High priestess? Séance officer? I looked around at my crewmates. Did they all have stupid titles or just Zola?

“Eyre’s also our head chef and kitchen witch,” Summer continued. “Hannah said she told you how hard we worked on the spells that’re keeping the ship flying. It’s crucial that you don’t disturb them.”

Beck and Hannah occupied themselves with their meal, neither revealing a morsel of guilt at betraying my stupidity to Summer.

“If you see duct tape holding something together, don’t remove it. Crystals in odd places?” Summer shook her head. “Just leave them. You’ll see strange markings and candles lit. Please, for the love of Hestia, your rule of thumb on this ship is going to be: if it’s lit, don’t do shit. If you don’t understand why it’s there, leave it. Turn nothing off that’s on, and turn nothing on that’s off. Our collective survival depends on this.”

I nodded, my cheeks burning. “Got it.” All I wanted was to curl into a ball and hide. I couldn’t bring myself to look at the windows lining the wall, at the brutal expanse of space. I wished the solid Earth was still beneath my feet so it could swallow me whole, and I missed not feeling like my death was imminent.

Eyre spoke up. “We’ve been growing food on the ship from almost the moment we got our hands on it,” she said, “and we went into debt to buy the things we couldn’t grow. I’ll cook daily, and we’ll all have shifts in the kitchen and the garden in the ship’s forest. I’ll post menus on the Common network.”

“And that just leaves Beck, our renaissance man,” Summer said, “who as you know will be in the engine room with you.”

Zola leaned forward, looking at Beck. “How are you feeling? Don’t think I didn’t notice that you escaped the med bay without my permission. Is your arm giving you any trouble?” she asked.

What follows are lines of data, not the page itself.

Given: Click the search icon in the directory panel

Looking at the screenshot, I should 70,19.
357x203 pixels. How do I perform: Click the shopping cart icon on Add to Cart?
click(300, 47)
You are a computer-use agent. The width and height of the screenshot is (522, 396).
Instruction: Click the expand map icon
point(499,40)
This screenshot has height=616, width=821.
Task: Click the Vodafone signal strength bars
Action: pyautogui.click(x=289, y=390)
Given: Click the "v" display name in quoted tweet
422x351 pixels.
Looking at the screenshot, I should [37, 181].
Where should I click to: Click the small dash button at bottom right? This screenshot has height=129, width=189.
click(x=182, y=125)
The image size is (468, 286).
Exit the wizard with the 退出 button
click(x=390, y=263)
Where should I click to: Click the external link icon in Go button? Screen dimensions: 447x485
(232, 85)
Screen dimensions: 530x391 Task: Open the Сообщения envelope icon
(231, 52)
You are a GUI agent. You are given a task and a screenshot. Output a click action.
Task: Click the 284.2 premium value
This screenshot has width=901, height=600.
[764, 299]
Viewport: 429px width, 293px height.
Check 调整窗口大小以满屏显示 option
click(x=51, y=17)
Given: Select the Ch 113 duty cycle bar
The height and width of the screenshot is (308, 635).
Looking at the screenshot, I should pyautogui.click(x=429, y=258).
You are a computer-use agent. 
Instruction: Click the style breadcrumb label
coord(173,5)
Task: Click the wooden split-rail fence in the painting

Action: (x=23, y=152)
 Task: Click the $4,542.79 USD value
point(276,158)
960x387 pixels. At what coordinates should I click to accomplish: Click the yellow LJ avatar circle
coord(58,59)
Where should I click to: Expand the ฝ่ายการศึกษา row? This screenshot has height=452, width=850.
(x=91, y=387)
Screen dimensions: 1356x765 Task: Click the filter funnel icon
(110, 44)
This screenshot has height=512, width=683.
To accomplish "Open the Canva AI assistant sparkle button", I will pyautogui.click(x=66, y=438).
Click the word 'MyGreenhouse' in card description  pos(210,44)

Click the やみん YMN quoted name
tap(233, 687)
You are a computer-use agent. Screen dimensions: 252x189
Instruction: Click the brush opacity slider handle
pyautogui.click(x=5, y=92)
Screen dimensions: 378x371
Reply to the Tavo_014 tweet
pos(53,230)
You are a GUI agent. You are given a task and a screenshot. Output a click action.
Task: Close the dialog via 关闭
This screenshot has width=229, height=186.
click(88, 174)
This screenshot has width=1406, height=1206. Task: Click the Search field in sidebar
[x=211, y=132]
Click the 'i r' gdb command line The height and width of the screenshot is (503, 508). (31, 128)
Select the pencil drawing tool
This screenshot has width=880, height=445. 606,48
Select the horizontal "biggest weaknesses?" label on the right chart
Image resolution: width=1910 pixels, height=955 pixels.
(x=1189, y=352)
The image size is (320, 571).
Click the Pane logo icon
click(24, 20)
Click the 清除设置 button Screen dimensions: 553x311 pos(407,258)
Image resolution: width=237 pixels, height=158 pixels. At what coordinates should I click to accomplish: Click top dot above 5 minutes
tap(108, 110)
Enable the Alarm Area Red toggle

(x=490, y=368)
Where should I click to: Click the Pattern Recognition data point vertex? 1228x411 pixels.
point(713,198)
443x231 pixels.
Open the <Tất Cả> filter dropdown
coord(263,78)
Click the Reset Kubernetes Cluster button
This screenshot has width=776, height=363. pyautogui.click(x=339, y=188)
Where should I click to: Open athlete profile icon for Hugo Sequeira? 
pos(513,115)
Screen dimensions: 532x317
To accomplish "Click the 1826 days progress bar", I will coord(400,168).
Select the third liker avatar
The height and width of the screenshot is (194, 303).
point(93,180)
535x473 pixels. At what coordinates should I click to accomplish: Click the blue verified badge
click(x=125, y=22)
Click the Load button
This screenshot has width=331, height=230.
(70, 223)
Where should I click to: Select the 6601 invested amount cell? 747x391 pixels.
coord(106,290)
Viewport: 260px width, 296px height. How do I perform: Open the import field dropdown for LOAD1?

All heads turned worried faces toward Beck. He waved them all off. “I’m fine.”

“Okay, tough stuff!” Zola exclaimed. “Y’all don’t let him fool you. It was a bad burn.”

“Who gets a second-degree burn making cookies?” Eyre cackled, falling into Beck.

He laughed back in the same fit of hysteria. “You know if somebody’s gonna do it, it’s gonna be me.”

Laughing harder, Eyre wiped tears from her eyes. “You even burned the cookies!”

“Yeah, because I was too busy hollerin’ and running water over my arm.”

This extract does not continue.